Twin Charged for Murder Again After Driving Off Cliff in Crash That Killed Her Sister
Prosecutors said they believe a crime was committed.
A woman who allegedly killed her twin sister has been charged for the second time with murder after she drove a vehicle off a cliff in Hawaii with both of them inside over the summer, killing her twin.
Alexandria Duval, 38, was charged with second-degree murder and arrested again in her Albany, New York, home Friday after a warrant for her arrest was issued at the end of October, according to reports.
Duval was initially arrested after the June tragedy when witnesses said they saw the twins arguing in an SUV in Maui before it slammed through a rock wall and went over a 200-foot, seaside cliff.
Anastasia Duval was pronounced dead on the scene, while Alexandria had critical injuries.

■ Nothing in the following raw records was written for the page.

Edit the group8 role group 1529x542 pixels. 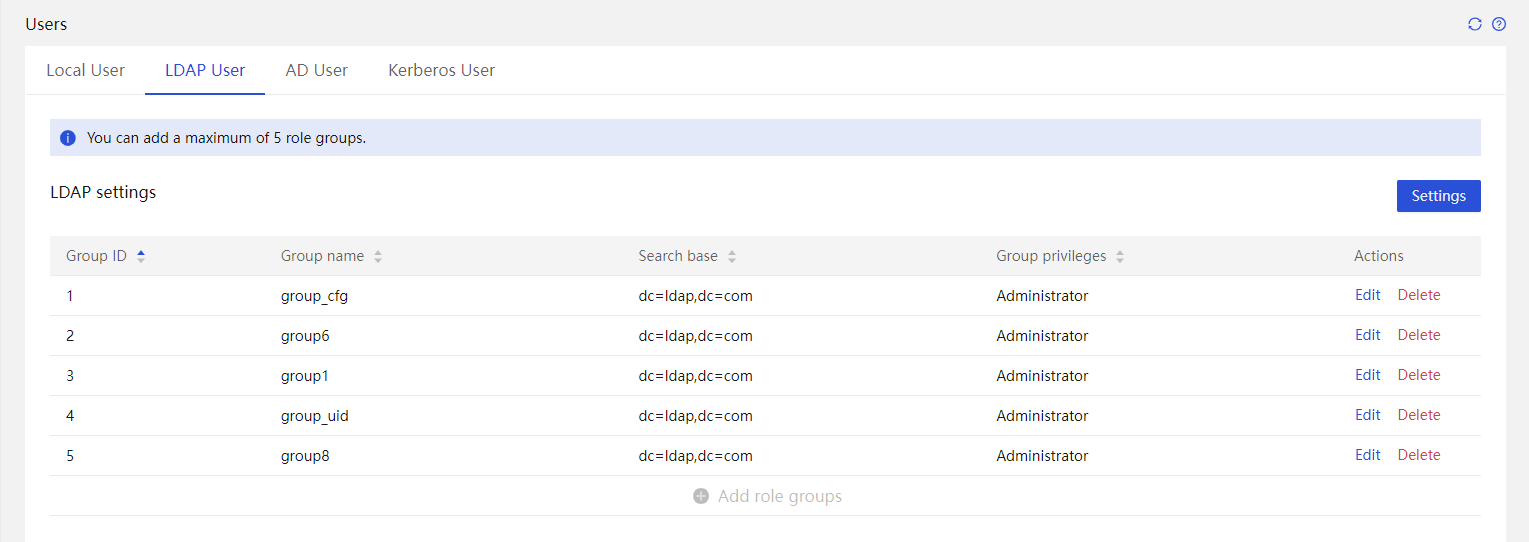click(x=1368, y=455)
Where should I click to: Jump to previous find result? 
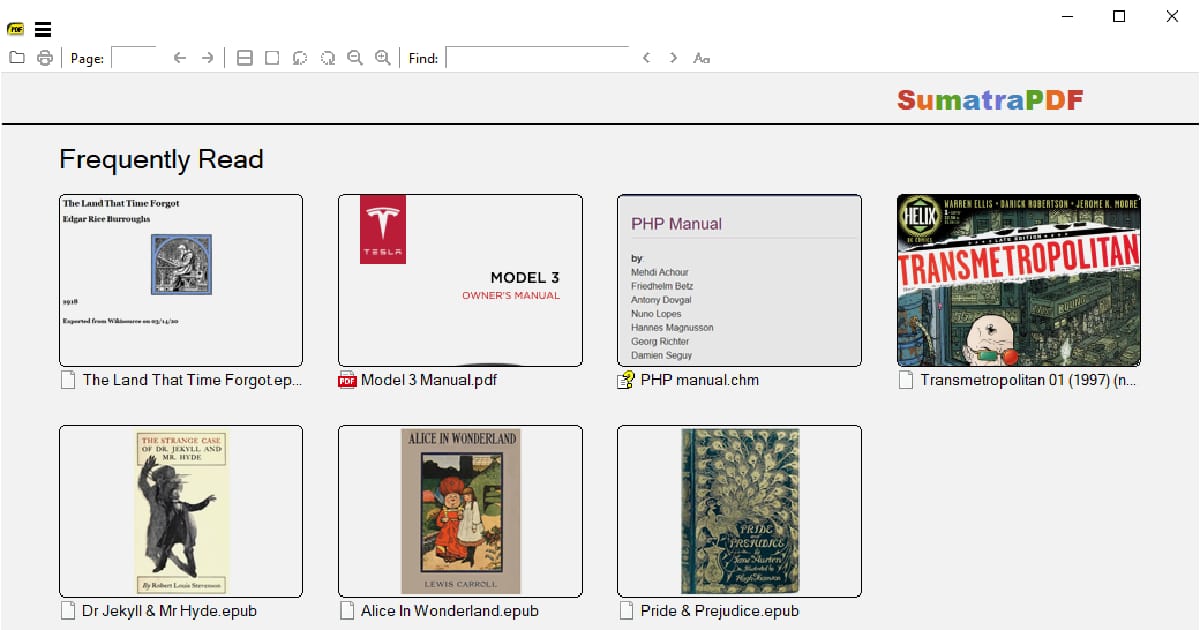click(x=646, y=58)
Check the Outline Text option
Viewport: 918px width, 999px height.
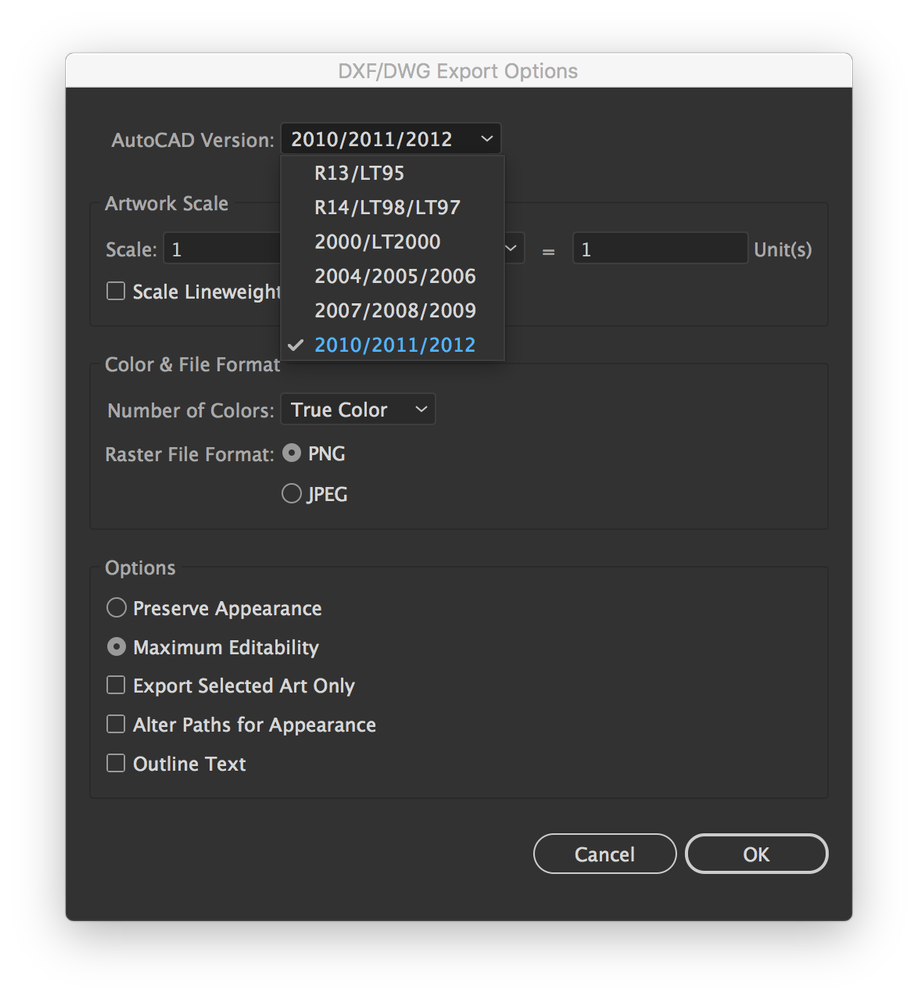pyautogui.click(x=115, y=763)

Alexandria pleaded not guilty to the charge of second-degree murder and the charge was later dropped after a judge determined there was no probable cause to support the charge.
She’s now awaiting extradition to Hawaii in an Albany jail.
Alexandria spent three weeks in an upstate jail after the crash in August for a DWI, according to reports, the most recent of many arrests comprising the twins' checkered pasts.
The two have a criminal history that includes arrests for public intoxication, driving under the influence, assaulting a peace officer and battery, the Honolulu Star-Advertiser reported, citing 2014 and 2015 court records from Florida and Utah.
They were also reportedly known for running yoga studios and then abandoning them, leaving behind unpaid debts and employees.
Hawaii was reportedly supposed to be a fresh start for the pair, but they were evicted from their rental home and forced to move to a budget hotel, according to reports.
The pair had reportedly been fighting constantly and the latest of their dust-ups led to the tragic crash, according to reports.
Prosecutors initially said that although the charge was dropped, Alexandria may not be off the hook because they were considering all charges and believe “a crime has been committed.”